*** GIVEN ENTRIES ***

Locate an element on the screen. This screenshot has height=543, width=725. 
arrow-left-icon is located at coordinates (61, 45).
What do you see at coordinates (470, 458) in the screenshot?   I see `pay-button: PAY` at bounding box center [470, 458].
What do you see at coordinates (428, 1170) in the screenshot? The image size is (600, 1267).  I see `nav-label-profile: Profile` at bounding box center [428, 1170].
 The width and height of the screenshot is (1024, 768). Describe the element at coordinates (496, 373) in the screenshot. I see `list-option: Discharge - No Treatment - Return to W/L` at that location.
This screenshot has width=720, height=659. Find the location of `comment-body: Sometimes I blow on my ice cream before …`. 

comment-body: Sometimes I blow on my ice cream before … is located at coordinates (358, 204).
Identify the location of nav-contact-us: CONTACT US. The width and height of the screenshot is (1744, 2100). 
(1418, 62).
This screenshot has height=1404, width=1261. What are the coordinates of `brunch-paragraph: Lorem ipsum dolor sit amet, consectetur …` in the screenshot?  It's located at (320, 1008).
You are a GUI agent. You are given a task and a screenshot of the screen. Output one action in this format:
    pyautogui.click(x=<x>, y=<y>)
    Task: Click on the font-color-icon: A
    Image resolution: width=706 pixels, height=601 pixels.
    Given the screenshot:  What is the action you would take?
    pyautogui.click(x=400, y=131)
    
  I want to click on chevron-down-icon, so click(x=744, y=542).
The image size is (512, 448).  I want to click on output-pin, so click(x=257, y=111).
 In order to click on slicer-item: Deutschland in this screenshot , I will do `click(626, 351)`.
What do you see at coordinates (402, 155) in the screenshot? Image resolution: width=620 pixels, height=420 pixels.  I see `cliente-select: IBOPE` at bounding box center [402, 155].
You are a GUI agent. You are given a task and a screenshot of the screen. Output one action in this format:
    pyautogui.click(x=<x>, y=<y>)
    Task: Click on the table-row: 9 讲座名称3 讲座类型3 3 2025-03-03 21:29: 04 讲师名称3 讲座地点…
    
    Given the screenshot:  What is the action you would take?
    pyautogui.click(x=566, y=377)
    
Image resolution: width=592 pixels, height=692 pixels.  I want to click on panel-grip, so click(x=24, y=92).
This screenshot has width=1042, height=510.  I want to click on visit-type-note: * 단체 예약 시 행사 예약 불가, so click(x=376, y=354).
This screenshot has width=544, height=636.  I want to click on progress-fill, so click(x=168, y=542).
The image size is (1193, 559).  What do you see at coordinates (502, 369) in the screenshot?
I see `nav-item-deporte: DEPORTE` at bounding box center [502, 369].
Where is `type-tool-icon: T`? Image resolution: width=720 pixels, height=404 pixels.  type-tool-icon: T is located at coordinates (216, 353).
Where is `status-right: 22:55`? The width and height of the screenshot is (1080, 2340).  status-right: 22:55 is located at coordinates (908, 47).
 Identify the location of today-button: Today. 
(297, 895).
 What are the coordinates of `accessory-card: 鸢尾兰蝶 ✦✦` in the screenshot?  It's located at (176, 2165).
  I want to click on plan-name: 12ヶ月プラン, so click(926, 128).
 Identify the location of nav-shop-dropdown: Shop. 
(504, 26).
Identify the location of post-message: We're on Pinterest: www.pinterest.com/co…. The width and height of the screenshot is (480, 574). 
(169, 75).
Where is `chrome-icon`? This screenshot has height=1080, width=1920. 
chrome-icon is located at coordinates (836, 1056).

*** End of GIVEN ENTRIES ***

• WORK REQUEST: Render the lines from the one containing "This screenshot has width=720, height=659." through the one containing "What do you see at coordinates (402, 155)" as a JSON list of strings, one string per line, leaving out blank lines. Both of those lines are included.

• THE COMPLETED TASK:
[
  "This screenshot has width=720, height=659. Find the location of `comment-body: Sometimes I blow on my ice cream before …`. ",
  "comment-body: Sometimes I blow on my ice cream before … is located at coordinates (358, 204).",
  "Identify the location of nav-contact-us: CONTACT US. The width and height of the screenshot is (1744, 2100). ",
  "(1418, 62).",
  "This screenshot has height=1404, width=1261. What are the coordinates of `brunch-paragraph: Lorem ipsum dolor sit amet, consectetur …` in the screenshot?  It's located at (320, 1008).",
  "You are a GUI agent. You are given a task and a screenshot of the screen. Output one action in this format:",
  "    pyautogui.click(x=<x>, y=<y>)",
  "    Task: Click on the font-color-icon: A",
  "    Image resolution: width=706 pixels, height=601 pixels.",
  "    Given the screenshot:  What is the action you would take?",
  "    pyautogui.click(x=400, y=131)",
  "  I want to click on chevron-down-icon, so click(x=744, y=542).",
  "The image size is (512, 448).  I want to click on output-pin, so click(x=257, y=111).",
  " In order to click on slicer-item: Deutschland in this screenshot , I will do `click(626, 351)`.",
  "What do you see at coordinates (402, 155) in the screenshot? Image resolution: width=620 pixels, height=420 pixels.  I see `cliente-select: IBOPE` at bounding box center [402, 155]."
]